[Dataset entries]
---

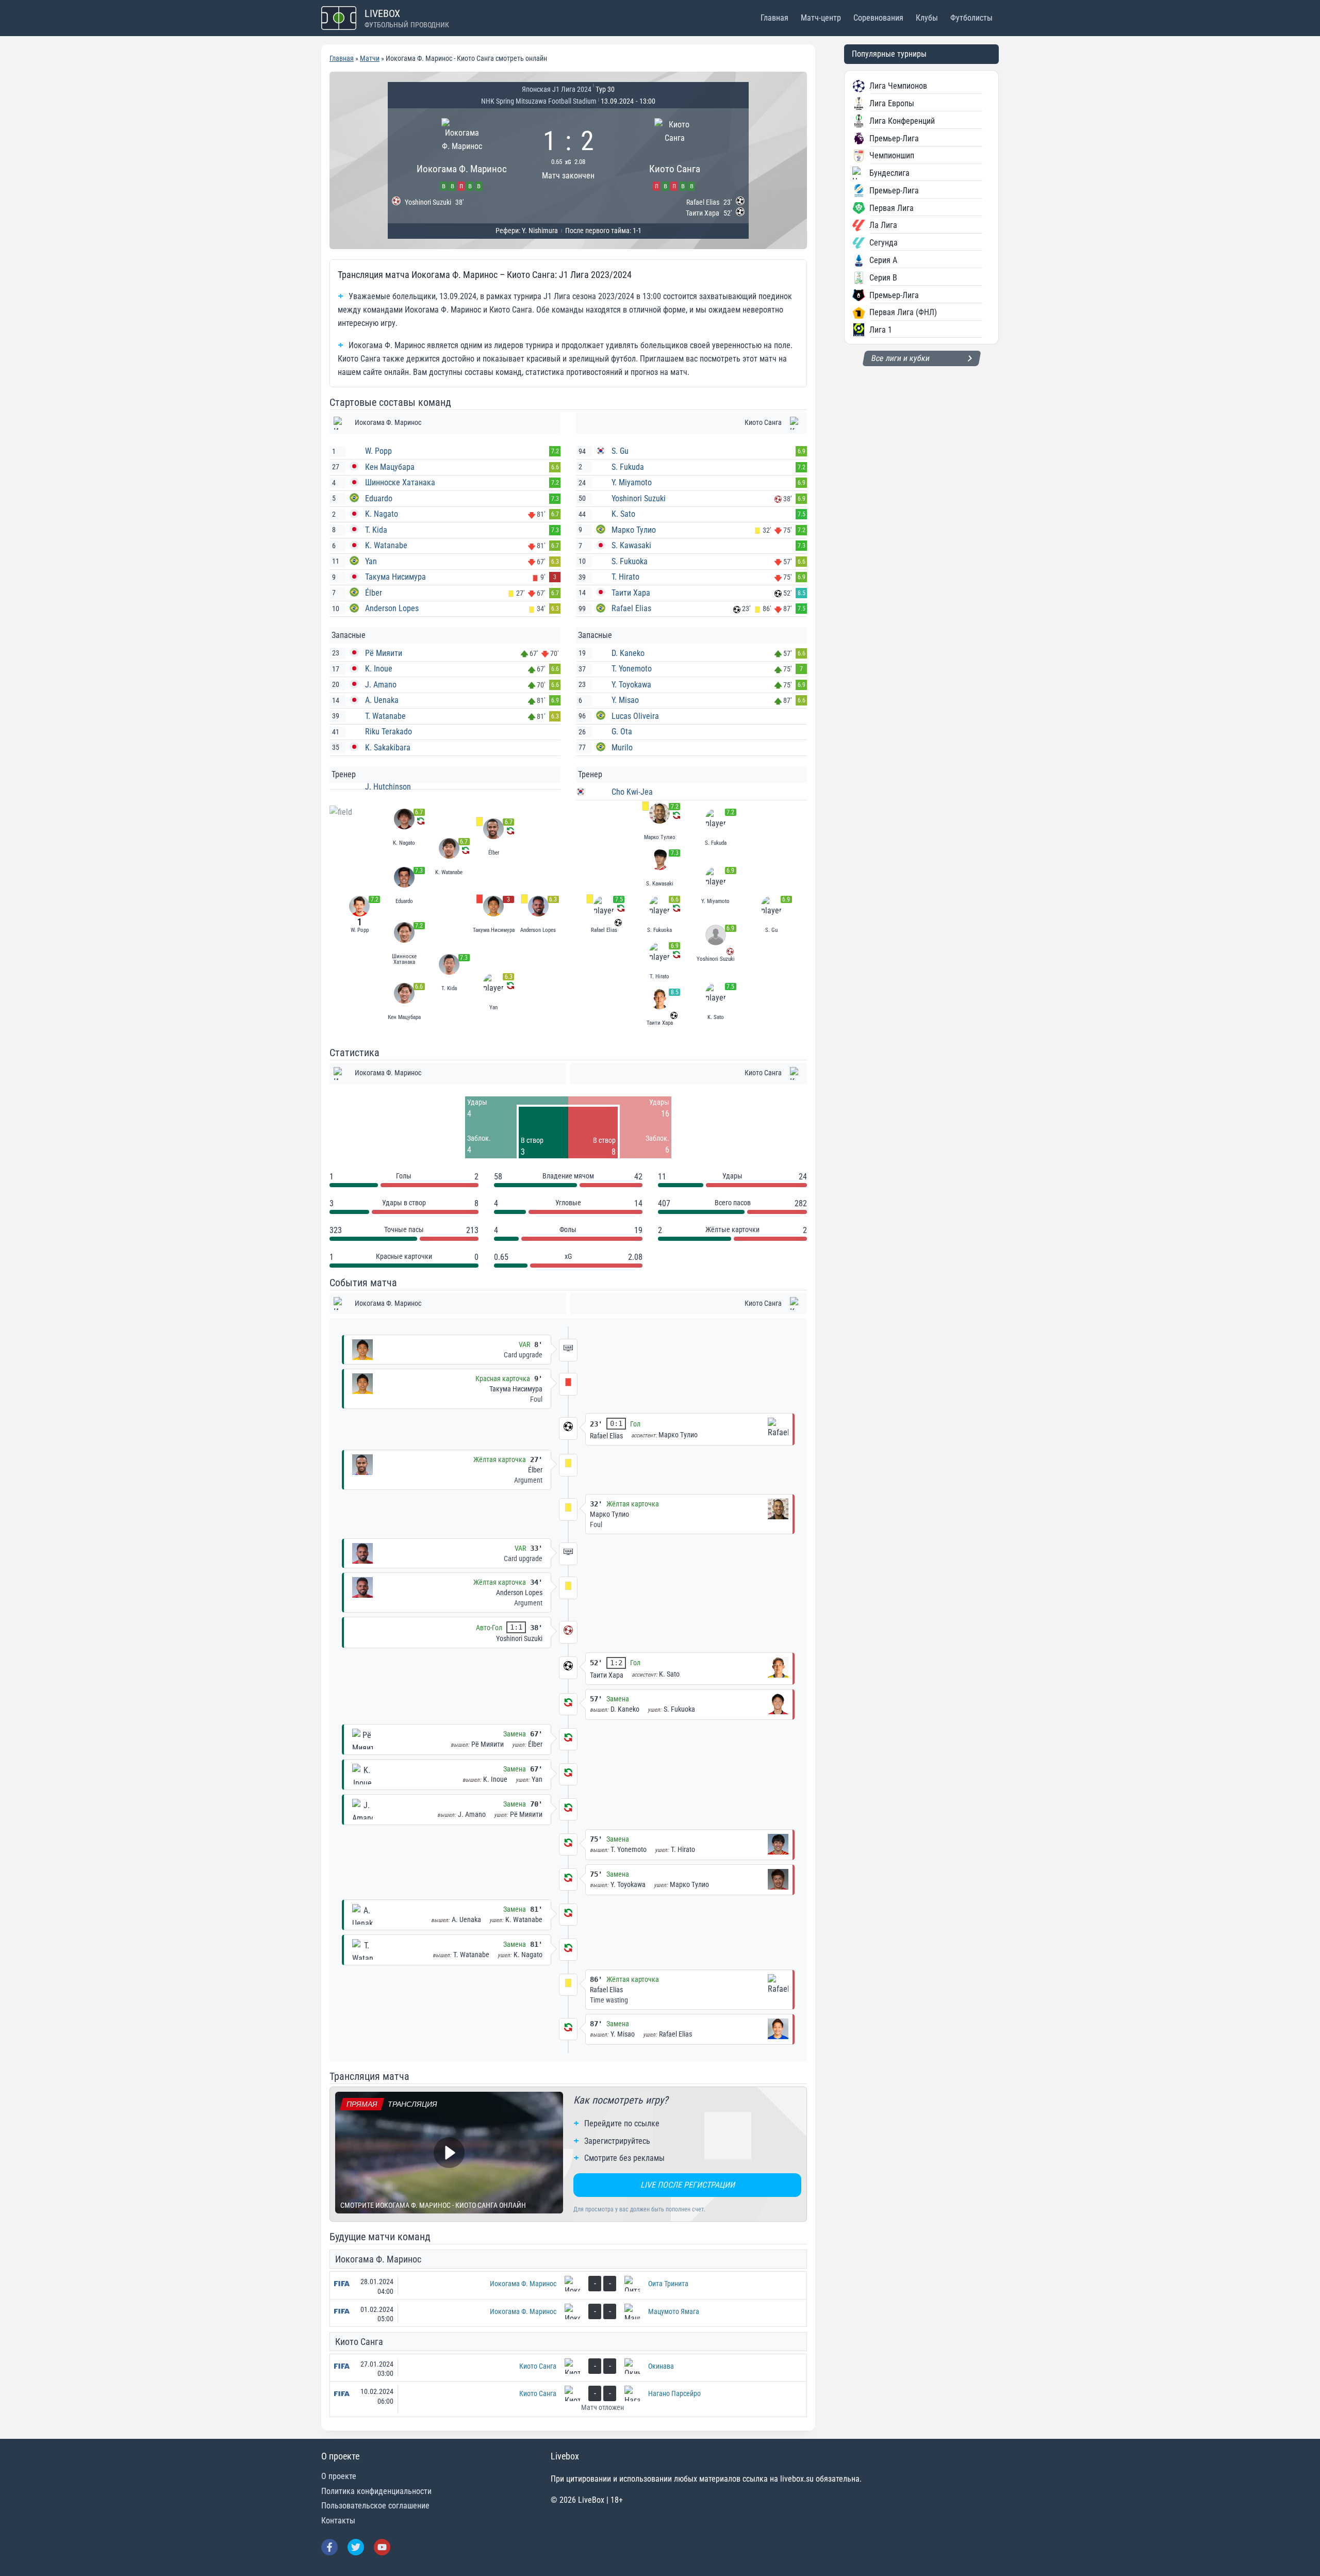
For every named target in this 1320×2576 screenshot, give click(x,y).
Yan (371, 561)
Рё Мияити (383, 653)
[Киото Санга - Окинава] (568, 2367)
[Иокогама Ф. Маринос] (462, 153)
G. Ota (622, 731)
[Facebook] (329, 2547)
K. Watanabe (386, 545)
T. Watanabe (385, 716)
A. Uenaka (382, 700)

---

— WORK TO BE COMPLETED —
Nothing but the lines from the one holding "Рё Мияити (383, 653)" to the end of the entries should be returned, each exactly as it stands.

— EXERCISE RESPONSE —
Рё Мияити (383, 653)
[Киото Санга - Окинава] (568, 2367)
[Иокогама Ф. Маринос] (462, 153)
G. Ota (622, 731)
[Facebook] (329, 2547)
K. Watanabe (386, 545)
T. Watanabe (385, 716)
A. Uenaka (382, 700)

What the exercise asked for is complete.